July 7, 2005
by Brooke Hart
Authorities in Britain are still counting the dead and wounded after apparently coordinated explosions rocked the London subway. Early reports say at least forty people are dead. More than three hundred people taken to hospitals.
President Bush and other world leaders reacted from the G-8 summit in Scotland.
There has been action in Washington in response: The Department of Homeland Security has raised the terror alert level on rail and subway systems in U.S. cities, wary of the possibility a threat extends beyond London.
At least four explosions in London happened almost simultaneously in the morning rush, three on the city's subway lines. A fourth blast on a double-decker bus popped off the roof of the packed bus like a cork. It knocked nearby pedestrians off their feet.

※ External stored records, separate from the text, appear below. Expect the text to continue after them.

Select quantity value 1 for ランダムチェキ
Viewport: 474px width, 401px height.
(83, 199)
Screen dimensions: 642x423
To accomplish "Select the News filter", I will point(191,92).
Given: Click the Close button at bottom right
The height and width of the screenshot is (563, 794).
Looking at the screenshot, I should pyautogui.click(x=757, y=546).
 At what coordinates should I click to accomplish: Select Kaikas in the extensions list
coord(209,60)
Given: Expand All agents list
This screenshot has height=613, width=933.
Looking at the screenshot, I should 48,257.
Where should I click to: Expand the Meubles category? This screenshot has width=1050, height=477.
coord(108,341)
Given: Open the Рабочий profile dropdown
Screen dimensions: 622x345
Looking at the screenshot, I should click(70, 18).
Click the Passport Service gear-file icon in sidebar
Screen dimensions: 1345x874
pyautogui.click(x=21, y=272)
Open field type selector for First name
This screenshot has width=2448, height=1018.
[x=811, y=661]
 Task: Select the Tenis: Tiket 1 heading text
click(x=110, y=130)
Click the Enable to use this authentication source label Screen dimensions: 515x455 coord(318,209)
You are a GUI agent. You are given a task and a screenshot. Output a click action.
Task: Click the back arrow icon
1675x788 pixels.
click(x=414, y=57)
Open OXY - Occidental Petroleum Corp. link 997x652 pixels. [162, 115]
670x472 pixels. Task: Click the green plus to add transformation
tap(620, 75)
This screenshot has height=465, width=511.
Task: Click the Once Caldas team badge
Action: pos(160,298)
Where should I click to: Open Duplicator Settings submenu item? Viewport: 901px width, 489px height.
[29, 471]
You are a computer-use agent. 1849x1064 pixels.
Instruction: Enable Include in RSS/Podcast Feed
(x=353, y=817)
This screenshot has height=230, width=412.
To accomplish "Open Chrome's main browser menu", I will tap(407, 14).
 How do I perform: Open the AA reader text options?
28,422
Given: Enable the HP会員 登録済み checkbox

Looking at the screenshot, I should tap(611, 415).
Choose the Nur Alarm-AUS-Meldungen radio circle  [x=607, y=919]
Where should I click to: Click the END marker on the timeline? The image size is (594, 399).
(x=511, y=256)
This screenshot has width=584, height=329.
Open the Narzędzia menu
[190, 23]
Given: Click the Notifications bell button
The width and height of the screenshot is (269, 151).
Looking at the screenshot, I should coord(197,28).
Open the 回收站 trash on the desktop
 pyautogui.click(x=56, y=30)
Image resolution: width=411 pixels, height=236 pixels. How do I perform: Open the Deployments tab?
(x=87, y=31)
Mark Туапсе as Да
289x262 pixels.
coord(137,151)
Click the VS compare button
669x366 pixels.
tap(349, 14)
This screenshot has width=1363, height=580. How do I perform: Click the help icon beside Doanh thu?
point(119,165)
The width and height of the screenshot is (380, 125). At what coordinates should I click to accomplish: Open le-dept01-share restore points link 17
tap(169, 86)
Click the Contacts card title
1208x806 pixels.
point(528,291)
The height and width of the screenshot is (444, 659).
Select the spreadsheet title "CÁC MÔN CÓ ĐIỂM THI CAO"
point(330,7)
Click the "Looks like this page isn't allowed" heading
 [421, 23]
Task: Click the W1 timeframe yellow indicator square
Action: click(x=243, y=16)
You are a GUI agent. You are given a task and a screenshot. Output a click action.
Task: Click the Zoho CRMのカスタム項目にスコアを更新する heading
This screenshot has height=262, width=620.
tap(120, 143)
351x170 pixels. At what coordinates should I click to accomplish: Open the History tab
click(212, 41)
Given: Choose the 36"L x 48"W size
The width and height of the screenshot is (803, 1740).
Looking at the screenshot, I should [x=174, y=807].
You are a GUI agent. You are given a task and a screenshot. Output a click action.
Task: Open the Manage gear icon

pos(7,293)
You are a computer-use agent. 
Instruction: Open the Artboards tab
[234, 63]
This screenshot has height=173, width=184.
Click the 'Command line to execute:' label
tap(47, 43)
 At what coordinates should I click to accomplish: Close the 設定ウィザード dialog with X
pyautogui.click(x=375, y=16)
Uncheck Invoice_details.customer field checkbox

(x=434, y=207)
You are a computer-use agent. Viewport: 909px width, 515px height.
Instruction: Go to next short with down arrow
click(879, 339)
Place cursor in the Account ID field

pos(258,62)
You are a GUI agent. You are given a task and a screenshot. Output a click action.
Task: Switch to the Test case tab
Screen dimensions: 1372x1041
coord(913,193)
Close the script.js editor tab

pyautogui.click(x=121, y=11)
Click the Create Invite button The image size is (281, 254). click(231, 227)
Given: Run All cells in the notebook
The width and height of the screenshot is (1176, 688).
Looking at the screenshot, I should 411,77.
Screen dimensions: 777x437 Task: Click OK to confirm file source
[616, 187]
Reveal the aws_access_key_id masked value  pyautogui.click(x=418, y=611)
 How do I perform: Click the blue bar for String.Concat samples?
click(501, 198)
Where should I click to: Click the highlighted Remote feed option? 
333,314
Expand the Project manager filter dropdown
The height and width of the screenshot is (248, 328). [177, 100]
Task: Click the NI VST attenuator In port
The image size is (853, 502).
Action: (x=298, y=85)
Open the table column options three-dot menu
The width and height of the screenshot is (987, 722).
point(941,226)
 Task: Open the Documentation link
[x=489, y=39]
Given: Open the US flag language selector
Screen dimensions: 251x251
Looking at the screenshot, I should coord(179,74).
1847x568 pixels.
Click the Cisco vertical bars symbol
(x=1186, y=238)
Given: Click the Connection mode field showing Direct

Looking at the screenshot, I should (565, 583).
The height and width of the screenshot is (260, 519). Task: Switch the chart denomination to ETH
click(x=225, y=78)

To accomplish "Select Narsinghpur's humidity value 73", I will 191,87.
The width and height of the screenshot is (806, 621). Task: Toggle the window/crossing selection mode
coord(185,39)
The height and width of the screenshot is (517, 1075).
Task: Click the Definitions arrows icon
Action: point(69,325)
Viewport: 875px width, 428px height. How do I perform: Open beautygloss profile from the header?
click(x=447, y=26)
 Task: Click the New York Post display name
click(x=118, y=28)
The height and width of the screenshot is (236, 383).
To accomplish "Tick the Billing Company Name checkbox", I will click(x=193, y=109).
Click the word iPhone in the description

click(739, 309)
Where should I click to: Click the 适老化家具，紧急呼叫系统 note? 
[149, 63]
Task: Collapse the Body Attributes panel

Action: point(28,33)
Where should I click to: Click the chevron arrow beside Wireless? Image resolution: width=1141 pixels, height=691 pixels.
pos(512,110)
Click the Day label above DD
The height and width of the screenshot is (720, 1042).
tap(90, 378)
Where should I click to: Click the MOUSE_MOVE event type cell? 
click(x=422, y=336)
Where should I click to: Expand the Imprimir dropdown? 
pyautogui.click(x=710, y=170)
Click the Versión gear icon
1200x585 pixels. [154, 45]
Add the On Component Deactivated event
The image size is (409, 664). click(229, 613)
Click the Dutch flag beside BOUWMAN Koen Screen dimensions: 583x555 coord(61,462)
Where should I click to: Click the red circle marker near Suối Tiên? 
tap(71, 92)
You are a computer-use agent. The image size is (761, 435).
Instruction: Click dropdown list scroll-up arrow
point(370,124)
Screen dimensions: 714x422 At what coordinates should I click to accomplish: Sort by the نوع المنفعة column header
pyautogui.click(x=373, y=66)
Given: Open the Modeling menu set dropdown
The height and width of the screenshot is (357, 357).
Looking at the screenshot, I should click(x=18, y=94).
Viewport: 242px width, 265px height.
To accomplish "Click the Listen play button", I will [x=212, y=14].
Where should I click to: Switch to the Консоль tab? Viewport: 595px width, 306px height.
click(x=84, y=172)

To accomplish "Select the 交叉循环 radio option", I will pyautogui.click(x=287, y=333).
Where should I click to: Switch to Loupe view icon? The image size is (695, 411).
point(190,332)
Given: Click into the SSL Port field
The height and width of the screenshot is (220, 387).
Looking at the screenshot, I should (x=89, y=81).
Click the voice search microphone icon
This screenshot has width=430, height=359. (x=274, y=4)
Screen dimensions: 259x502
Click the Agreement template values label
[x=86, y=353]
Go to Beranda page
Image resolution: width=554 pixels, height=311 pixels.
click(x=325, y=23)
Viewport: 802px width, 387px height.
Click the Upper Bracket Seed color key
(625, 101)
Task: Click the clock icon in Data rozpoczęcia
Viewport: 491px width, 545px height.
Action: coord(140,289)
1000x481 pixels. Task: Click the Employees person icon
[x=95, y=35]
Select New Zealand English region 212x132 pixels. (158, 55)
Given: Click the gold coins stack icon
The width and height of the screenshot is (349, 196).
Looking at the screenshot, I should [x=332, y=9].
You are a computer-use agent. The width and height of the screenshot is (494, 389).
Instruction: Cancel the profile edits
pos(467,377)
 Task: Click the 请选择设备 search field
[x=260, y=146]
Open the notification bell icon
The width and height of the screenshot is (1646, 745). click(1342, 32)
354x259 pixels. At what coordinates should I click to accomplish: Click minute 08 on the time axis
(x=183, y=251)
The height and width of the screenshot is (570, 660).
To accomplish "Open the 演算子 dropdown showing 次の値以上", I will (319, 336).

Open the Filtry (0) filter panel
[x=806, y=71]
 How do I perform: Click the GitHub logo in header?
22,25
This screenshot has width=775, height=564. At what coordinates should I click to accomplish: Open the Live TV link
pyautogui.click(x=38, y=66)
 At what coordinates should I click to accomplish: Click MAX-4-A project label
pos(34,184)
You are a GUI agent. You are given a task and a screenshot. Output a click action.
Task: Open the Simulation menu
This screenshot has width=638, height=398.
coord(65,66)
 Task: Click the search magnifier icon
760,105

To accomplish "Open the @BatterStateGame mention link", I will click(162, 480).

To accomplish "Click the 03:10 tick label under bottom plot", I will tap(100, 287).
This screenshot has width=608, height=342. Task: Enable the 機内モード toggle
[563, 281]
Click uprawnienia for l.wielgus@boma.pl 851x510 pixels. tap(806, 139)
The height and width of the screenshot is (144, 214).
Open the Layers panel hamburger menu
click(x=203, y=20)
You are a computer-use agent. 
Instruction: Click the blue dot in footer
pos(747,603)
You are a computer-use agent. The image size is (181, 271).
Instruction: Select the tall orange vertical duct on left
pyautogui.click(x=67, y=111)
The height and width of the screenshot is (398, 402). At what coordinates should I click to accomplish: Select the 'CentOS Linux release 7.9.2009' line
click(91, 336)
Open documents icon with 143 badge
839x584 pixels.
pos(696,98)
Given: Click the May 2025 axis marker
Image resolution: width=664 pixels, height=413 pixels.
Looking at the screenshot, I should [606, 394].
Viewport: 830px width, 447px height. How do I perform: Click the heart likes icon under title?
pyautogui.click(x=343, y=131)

Subway passengers using cell phone cameras showed the first moments after the blast. They described a scene of horror. "I was in the front carriage and people were severely injured there- but I've heard and i don't know if its right that people were even worse further back."
Some said it took half an hour for help to arrive. "We have treated forty five patients with serious or critical injuries," said an EMT.
Backed by President Bush and other leaders at the G-8 summit, Britain’s Tony Blair called the blasts barbaric acts of terrorism. "Not an attack on one nation but on all nations and civilized people everywhere."
President Bush put his focus back home. "I have been in contact with security folks and instructed them to be in touch with local and state officials about facts of what happened in London and to be extra vigilant."
The Department of Homeland Security asked for extra security on metro systems in Washington and other major cities. "Obviously, we're concerned about the possibility of a copycat attack," said Michael Chertoff, Secretary of Homeland Security.
Amtrak also announced tightened precautions out of concern this morning's London transit blasts might be part of a wider plot. As for the hike in the terror alert level in the U.S., it applies only to rail and subway systems, not to airlines.
But security is visible elsewhere, here at the U.S. capitol and at the Pentagon as vivid reminders of Washington as a terrorist target too.